Overall, I find this study to be of interest and with potential for publication. Several aspects of the methodological description and the presentation of the results require further clarification to ensure that readers can fully understand and evaluate the work.
Major comments:
Specific comments:
9: What are vegetation memory effects? Please explain.
10: I'm new to ML method, what's the difference between explainable ML and regular ML?
11: Should be "vegetation memory effects"
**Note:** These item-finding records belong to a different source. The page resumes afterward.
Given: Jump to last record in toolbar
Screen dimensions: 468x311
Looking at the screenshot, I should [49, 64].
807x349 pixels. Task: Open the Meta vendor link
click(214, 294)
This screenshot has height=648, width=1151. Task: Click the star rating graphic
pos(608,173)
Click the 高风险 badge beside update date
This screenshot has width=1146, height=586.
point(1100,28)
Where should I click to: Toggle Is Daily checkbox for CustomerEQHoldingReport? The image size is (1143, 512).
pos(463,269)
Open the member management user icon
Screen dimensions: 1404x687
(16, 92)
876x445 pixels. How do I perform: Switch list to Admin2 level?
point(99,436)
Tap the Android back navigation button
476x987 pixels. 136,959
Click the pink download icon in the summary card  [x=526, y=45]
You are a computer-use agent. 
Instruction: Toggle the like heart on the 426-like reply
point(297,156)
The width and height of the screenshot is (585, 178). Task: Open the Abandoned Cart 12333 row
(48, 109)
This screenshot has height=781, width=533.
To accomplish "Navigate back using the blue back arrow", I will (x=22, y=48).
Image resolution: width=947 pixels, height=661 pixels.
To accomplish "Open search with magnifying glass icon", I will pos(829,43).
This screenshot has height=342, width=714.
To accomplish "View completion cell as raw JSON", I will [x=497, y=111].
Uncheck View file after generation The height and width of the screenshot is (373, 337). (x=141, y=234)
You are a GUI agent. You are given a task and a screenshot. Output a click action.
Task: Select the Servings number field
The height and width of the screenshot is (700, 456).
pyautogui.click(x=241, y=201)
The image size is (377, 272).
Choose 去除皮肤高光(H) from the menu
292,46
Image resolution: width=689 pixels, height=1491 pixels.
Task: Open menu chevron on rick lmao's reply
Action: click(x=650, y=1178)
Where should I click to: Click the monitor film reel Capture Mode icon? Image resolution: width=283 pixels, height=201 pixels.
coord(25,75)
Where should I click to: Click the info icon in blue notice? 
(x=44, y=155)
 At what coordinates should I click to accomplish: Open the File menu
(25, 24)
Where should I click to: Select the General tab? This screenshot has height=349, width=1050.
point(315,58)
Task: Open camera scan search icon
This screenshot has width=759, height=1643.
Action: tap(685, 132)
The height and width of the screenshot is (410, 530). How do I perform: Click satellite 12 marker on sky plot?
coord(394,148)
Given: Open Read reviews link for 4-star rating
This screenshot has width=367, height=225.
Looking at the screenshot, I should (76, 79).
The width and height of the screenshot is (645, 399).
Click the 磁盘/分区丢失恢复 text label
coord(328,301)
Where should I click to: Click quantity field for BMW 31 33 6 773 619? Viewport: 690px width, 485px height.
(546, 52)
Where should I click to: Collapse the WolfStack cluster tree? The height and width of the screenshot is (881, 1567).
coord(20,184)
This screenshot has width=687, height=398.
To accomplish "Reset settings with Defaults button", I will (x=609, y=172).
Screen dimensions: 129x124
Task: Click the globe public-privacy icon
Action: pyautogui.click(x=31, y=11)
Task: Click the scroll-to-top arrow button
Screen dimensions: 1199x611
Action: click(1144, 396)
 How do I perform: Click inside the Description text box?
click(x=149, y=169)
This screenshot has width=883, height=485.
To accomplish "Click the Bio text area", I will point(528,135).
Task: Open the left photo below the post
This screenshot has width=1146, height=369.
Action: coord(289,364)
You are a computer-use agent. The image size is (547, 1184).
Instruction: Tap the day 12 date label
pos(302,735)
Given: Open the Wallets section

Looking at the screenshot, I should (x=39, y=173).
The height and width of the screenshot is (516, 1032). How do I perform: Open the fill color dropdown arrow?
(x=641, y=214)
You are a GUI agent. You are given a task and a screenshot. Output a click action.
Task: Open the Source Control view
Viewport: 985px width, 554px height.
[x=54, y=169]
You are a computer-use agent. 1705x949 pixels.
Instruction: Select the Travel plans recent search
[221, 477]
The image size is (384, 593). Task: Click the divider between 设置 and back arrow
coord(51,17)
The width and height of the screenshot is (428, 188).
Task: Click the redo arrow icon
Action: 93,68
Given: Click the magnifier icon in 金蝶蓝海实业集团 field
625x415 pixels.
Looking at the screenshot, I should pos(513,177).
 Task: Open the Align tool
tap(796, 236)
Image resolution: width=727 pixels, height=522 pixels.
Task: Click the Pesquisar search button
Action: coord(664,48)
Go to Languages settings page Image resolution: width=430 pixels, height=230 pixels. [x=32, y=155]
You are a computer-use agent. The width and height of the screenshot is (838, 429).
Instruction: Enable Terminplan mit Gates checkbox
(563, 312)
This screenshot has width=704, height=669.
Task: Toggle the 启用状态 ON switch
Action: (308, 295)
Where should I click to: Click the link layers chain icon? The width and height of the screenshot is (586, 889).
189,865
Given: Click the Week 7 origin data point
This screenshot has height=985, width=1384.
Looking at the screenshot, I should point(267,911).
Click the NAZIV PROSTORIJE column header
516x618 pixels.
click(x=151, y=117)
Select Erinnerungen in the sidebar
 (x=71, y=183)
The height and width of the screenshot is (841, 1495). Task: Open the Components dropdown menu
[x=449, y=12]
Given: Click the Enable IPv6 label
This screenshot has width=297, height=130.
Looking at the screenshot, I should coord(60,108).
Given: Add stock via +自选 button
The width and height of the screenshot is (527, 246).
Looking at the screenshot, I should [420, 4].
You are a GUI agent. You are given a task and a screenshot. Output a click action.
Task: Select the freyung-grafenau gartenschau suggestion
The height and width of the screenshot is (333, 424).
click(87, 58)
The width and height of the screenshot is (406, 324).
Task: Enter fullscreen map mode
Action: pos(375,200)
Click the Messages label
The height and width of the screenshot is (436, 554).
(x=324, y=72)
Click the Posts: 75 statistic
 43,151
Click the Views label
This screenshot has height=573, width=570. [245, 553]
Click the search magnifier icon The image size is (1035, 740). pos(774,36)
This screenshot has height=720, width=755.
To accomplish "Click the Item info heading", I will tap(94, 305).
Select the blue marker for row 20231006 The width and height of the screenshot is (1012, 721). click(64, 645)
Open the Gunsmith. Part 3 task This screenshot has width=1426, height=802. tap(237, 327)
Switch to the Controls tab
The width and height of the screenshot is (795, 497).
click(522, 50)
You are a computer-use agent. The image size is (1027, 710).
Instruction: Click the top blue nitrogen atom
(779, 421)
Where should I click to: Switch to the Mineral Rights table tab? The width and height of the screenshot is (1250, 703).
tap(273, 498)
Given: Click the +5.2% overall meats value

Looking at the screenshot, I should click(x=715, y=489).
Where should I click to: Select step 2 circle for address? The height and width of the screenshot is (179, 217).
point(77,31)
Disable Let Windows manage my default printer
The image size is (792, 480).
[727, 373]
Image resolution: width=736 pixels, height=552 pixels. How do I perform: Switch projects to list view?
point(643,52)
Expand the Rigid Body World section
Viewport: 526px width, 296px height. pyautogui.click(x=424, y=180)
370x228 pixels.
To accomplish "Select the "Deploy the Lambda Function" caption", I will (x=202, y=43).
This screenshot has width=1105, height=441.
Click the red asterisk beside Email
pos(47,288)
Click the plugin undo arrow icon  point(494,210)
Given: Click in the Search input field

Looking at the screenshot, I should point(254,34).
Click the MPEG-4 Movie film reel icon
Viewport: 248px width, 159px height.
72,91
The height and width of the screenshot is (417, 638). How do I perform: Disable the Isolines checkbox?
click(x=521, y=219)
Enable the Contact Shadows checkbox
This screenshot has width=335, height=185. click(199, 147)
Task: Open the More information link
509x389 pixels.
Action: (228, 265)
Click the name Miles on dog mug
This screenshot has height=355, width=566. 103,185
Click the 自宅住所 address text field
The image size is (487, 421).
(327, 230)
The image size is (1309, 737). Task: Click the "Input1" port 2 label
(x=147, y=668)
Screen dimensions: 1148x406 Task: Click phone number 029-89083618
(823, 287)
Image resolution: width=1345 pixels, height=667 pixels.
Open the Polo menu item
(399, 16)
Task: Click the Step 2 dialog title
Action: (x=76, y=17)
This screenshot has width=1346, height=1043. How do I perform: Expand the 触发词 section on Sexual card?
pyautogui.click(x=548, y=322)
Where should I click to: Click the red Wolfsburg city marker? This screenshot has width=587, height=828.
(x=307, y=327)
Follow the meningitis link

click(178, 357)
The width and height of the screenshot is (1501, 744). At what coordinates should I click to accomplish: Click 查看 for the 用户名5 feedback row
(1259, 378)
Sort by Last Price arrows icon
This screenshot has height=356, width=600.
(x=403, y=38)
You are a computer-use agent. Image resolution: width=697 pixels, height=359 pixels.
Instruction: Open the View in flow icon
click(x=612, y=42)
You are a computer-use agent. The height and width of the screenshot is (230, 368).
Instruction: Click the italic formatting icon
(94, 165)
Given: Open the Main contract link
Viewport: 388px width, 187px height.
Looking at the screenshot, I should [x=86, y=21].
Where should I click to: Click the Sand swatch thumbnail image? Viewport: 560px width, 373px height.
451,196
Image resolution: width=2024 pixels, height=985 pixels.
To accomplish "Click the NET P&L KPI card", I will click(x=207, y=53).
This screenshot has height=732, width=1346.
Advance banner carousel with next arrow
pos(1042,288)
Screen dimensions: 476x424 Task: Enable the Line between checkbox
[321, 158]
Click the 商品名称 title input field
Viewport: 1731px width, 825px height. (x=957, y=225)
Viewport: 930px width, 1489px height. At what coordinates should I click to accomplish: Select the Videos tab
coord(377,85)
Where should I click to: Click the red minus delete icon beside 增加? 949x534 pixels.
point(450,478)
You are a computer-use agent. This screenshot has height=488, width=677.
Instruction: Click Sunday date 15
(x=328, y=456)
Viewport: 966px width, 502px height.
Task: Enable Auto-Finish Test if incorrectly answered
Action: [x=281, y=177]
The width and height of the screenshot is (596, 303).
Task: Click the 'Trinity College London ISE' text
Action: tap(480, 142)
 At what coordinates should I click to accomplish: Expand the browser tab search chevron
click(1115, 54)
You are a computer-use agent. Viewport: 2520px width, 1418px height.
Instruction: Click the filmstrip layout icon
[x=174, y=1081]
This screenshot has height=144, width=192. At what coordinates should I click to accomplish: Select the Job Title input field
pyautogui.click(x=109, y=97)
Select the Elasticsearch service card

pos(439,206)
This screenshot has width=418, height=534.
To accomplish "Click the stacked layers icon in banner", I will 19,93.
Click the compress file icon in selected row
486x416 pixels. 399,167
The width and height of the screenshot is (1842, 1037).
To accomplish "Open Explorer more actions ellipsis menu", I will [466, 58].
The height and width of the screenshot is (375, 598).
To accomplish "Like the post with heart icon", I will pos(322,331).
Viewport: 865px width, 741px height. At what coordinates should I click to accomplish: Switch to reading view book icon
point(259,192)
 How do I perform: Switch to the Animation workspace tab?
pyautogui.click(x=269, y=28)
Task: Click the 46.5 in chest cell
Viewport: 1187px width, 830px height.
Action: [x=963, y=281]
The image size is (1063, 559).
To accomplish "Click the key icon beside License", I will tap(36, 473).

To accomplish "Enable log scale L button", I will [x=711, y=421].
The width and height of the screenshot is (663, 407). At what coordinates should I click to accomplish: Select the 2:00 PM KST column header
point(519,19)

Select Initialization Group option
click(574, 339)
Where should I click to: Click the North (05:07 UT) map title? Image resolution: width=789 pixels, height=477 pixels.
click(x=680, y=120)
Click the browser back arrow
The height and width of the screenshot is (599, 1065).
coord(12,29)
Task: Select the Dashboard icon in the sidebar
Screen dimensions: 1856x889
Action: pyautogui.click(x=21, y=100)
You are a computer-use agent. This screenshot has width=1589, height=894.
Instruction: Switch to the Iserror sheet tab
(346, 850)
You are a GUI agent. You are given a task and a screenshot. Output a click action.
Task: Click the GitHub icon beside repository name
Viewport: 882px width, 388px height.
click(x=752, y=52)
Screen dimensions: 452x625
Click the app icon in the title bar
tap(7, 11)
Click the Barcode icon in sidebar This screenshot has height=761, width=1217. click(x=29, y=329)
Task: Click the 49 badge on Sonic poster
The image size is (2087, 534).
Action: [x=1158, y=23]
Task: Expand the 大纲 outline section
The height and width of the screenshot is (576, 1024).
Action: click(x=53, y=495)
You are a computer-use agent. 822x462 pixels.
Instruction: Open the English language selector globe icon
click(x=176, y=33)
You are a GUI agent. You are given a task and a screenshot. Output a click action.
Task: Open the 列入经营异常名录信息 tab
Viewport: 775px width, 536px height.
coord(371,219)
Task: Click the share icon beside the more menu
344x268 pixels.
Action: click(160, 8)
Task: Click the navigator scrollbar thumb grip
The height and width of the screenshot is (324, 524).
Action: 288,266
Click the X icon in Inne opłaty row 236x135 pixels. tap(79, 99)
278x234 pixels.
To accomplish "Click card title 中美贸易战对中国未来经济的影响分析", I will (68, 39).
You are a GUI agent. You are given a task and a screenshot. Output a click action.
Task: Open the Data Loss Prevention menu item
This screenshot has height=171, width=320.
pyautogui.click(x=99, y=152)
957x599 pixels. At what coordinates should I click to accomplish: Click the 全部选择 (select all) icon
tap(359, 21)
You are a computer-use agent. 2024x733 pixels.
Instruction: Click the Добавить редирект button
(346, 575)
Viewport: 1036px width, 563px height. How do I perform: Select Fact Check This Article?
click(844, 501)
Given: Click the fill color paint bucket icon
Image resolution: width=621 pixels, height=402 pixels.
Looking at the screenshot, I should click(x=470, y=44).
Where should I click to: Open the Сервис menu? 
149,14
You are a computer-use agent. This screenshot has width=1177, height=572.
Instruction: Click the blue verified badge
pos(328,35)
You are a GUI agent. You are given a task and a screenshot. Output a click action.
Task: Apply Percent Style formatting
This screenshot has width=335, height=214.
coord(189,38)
14: What's the advantage of this study compared to SFE (Surface Flux Equilibrium), which also only require routine weather station data for EF calculation?
17-19: Which corresponds to "water-limited" and "energy-limited" regimes?
24: Previously it says "vegetation memory effects", please be consistent.
31: I think here you don't have to emphasize root-zone, since SM-EF at surface soil layer should be stronger.
36: I feel the cause-and-effect of this paragraph should be rephrased as how vegetation memory influence EF, rather than the other way around. The goal of this study is to predict EF, and vegetation memory is one of the key drivers. Or you should place this content after the description of EF prediction.
42: Please explain the terminology the first time it appears.
74: Again, what's the difference between "explainable ML" and regular ML method?
115: Did you also mask those with energy imbalance larger than a threshold (e.g., (Rn-Gs)-(LH+SH)>30W/m2)? Please explicitly indicate it in the main context.
121: What is "corrected" LH? Please explain.
143: Section 3.2, I suggest the authors describe explicitly the difference of each baseline model from LSTM. To non-expert in ML, it looks like the settings of FNN is similar to LSTM, then why does FNN perform worse? Additionally, why do the authors want to add the SPI-based model, and why the SPI model performs so bad (R2<0.1)? Please add relevant discussions.
145: In figure 3 it says FNN, please be consistent.
176: I suggest the authors also add a brief description of EG in the main context, since it is an important component of this study.
212: -1.21, Is it a typo? Why R2 can be negative and larger than 1?
216: “Figure 4” should be “Figure 3”
293: From here to 299, can be moved to method part.
302: Please indicate this is Shortwave radiation (RAD)
307-309: Isn't air temperature correlated with radiation?
351: Figure8, Can you re-arrange this figure with x-axis ranging from shallow to deep rooting-depth? Plus, how do you normalize the Contributions? Why are contributions from all variables even lower than precipitation alone? Does this indicate there could be negative feedbacks between variables?
356: Should be “temporal EF machine learning model”.